The latter, however, insists: the play Whitehorse is not just a long series of gags.

Indeed, when Samuel Cantin is asked to name his influences for this album, he does not cite Monty Python or The Heart Has His Reasons. “I really like romantic comedies like those by Woody Allen or Modern Romance by Albert Brooks. I have already been told that there is a relationship between Whitehorse and Crime and Punishment by Dostoyevsky. Now, it’s my favorite book…”

Nevertheless, we laugh more at the works of Samuel Cantin than when reading Dostoyevsky. Now, what makes the cartoonist laugh?

With the comic duo Brick et Brack, which he created with François Ruel-Côté, Sébastien Tessier also actively practices uncomfortable humor. “It’s a whole different medium, though. We are in stand-up humor, concept humor. In Whitehorse, there is a story to follow, dialogues which serve as a link. »

Samuel Cantin denies having wanted to settle scores with the cinematographic world, which he knew relatively little about when he wrote his album. “But there is a gang phenomenon in the world of cinema which is fun to describe…” Moreover, the cartoonist is already working on the sequel to Whitehorse where the action takes place, this time, in the world literary.
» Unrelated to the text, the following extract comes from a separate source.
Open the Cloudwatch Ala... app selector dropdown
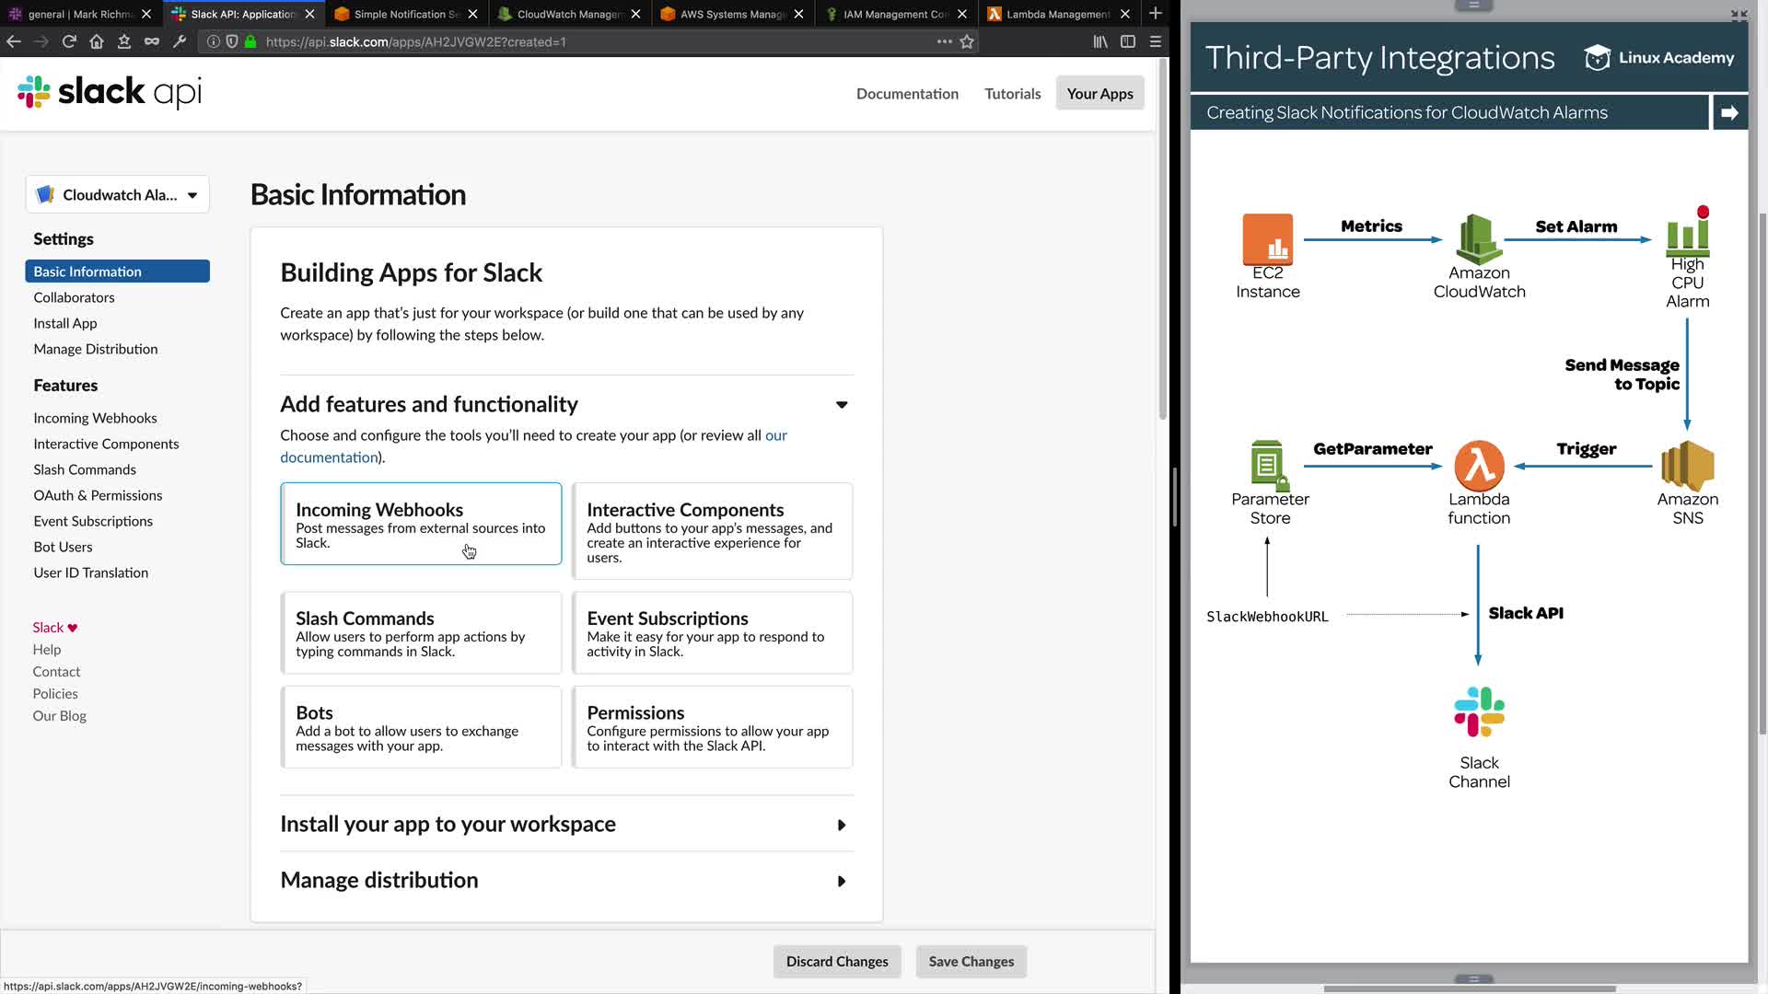 [x=118, y=195]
There will undoubtedly be a few bruised egos along the way…

Sophie Faucher and Marc Hervieux join forces to create a project on the life and career of Maria Callas. A show that marks Divina’s 100th birth anniversary in 2023; the singer left us in 1977, at the age of 53. In A Voice to Be Loved: Maria Callas, Sophie Faucher embodies this larger-than-life character. Marc Hervieux signs here his first production in the theater, in addition to playing Callas’s great friend, the tenor Giuseppe Di Stefano, with whom the diva made her final tour.

Launched in 2020, the collective theater project Last Frontier, which addresses the “romanticization of the Yukon by people new to the territory,” is presented at the Écuries this fall. The project underwent several stages of development between the Yukon and Quebec, before its creation last January, as part of the Pivot Festival in Whitehorse. Directed by Jade Barshee, Véro Lachance and Chloé Barshee, the show brings together French-speaking artists from several disciplines, from Quebec and the Yukon, who deliver testimonies and stories with the aim of demystifying – with humor, sensitivity and derision – “our romantic relationship with Nordicity.”
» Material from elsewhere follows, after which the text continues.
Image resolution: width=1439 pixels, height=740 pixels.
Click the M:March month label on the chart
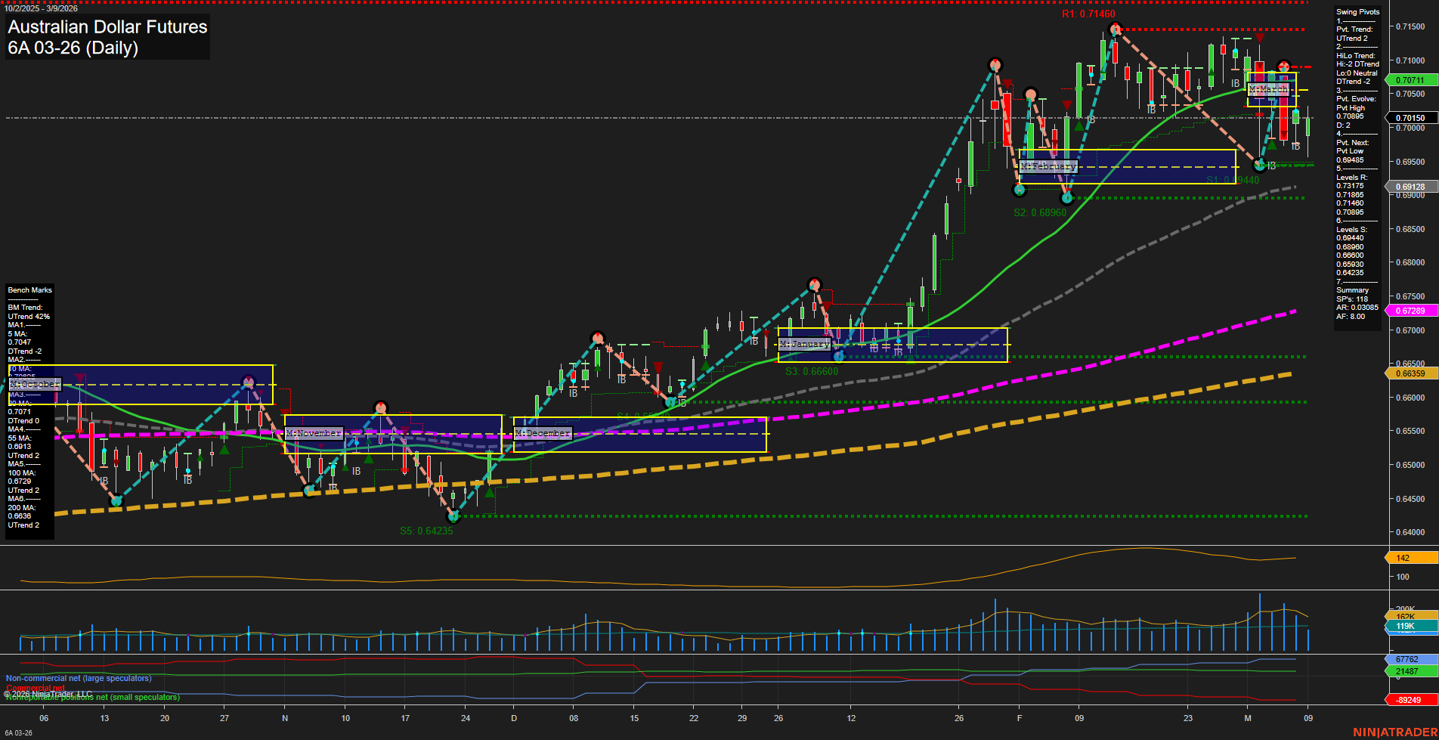[x=1268, y=88]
Gaza, Ukraine, the climate crisis… The year 2023 has been an annus horribilis in many ways. To turn the page in style, what could be better than the traditional humorous review initiated by Denise Filiatrault, which will take the stage at the Rideau Vert starting next week. 2023 Reviewed and corrected, under the direction of Nathalie Lecompte, features five versatile performers: Pierre Brassard, Monika Pilon, Marie-Ève ​​Sansfaçon, without forgetting two veterans of this end-of-year review: Benoit Paquette and Marc St-Marin .

These days, TOHU is welcoming the Cambodian troupe Phare Circus, who have come to present their show L’or blanc. The gold in question here is in fact rice, a symbol of abundance in several cultures. The production, imagined as an apology for the life of Buddha, brings together on stage, in addition to the acrobats, three musicians and a painter. A 60-minute show, intended for ages 6 and up.

The gestural and choreographic approach of Crystal Pite, an internationally renowned Canadian choreographer, is unique and fascinating, and her works never leave one indifferent. This is all the more true since she began a new creative cycle alongside playwright Jonathon Young, exploring in a completely unexpected way a genre that we thought was over, dance theater. After Betroffenheint (2018) and Revisor (2019), his company Kidd Pivot returns to Montreal with Assembly Hall, buoyed by more than favorable rumors. On stage, a group of medieval game enthusiasts meet, but little by little, the line between reality and reconstruction blurs, while ancestral forces awaken.